#### [DESCRIPTION OF THE TASK]
Across the listing below, how many lines contain the string "three"? Only the number is needed.

::::::

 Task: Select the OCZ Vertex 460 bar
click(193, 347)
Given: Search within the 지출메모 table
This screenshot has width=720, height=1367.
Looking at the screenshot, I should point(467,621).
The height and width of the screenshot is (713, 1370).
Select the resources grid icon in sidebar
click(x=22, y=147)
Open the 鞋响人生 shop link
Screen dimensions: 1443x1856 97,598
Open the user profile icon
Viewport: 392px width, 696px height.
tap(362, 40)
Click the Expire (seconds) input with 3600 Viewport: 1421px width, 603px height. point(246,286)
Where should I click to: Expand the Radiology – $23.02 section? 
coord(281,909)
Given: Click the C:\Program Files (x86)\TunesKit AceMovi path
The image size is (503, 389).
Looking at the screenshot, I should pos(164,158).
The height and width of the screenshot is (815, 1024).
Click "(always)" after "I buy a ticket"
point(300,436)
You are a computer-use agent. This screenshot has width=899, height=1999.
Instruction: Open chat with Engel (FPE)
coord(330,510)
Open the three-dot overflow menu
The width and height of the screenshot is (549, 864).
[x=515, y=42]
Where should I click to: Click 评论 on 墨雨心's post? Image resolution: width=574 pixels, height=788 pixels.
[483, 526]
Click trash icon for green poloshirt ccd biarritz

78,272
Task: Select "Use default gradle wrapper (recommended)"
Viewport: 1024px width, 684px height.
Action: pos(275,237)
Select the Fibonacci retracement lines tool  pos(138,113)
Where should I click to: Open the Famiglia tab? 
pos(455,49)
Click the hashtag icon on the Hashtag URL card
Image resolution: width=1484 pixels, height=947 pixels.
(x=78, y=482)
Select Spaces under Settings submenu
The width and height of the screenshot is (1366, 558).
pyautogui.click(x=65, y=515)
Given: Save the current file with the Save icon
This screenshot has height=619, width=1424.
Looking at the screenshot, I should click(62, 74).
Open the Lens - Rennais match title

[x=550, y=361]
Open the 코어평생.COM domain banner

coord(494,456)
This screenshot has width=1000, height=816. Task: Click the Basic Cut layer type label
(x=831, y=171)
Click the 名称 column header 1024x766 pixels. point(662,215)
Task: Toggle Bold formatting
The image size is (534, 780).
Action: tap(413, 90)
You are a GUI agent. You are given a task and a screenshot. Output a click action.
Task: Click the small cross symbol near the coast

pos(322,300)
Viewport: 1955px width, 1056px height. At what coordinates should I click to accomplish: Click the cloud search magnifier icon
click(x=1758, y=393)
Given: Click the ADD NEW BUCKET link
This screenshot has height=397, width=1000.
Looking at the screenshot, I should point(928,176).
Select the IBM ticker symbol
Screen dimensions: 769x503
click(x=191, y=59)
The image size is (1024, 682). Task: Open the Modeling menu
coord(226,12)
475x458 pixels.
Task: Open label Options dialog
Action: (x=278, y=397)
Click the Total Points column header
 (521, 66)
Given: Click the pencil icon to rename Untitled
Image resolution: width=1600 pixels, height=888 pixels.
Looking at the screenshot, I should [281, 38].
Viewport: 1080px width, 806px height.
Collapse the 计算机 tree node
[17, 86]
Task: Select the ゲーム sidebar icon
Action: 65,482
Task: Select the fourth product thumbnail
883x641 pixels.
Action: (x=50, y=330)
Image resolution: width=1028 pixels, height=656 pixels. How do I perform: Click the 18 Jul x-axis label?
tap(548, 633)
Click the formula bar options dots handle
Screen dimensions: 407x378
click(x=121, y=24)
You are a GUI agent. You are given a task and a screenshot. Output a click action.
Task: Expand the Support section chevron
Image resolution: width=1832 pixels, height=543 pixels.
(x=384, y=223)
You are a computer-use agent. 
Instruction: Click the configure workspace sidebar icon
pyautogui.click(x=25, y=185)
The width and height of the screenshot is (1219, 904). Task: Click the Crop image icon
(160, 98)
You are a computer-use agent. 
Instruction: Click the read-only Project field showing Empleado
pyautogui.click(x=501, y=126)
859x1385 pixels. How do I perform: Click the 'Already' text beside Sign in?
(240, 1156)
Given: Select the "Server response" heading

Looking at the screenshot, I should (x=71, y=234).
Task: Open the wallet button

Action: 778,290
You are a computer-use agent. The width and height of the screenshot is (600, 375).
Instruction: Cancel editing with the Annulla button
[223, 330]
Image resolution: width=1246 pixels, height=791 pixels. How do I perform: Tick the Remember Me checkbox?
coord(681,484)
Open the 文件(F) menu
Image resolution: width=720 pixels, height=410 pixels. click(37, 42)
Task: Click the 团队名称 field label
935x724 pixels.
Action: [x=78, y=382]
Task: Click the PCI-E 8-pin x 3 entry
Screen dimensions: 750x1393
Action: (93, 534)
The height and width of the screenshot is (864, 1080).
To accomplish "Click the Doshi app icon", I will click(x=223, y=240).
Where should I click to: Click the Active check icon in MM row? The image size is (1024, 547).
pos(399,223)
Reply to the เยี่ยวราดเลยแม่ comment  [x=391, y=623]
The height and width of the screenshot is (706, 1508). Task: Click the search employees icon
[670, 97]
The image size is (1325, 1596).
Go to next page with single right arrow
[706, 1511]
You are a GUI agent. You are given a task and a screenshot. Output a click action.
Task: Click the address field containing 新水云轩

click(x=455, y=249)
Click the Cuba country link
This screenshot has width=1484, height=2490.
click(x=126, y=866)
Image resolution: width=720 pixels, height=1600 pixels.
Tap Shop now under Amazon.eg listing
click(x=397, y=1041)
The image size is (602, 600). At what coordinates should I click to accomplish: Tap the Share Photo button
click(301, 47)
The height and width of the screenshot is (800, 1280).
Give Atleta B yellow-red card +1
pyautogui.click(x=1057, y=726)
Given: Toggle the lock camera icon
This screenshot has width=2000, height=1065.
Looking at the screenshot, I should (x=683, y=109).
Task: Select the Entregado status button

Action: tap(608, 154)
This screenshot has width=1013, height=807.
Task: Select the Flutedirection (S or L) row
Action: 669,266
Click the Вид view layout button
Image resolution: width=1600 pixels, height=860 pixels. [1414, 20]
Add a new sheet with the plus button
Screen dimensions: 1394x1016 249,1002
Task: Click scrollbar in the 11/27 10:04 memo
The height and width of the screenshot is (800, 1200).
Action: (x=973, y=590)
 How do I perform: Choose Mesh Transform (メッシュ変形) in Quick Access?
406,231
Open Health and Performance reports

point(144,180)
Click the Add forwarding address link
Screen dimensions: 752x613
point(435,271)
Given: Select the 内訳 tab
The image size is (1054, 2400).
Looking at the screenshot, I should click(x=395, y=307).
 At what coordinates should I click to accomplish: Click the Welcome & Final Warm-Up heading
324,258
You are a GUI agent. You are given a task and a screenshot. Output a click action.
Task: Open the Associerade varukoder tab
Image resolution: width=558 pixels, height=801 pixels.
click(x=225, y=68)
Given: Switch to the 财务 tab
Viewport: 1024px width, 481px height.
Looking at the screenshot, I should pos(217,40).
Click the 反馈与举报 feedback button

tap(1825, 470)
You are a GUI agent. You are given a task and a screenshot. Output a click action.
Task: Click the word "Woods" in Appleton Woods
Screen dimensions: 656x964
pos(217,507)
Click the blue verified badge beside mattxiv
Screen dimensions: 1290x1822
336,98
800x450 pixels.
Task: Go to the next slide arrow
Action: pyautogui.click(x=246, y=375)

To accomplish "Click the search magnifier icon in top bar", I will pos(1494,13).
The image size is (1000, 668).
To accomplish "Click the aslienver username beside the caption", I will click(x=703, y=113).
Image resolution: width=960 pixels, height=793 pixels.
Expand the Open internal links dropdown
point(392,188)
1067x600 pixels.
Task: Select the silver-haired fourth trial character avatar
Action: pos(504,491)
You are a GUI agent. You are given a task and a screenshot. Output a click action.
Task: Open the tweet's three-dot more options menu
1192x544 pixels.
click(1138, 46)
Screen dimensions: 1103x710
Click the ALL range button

::::::

#### [ANSWER TO THE PROBLEM]
2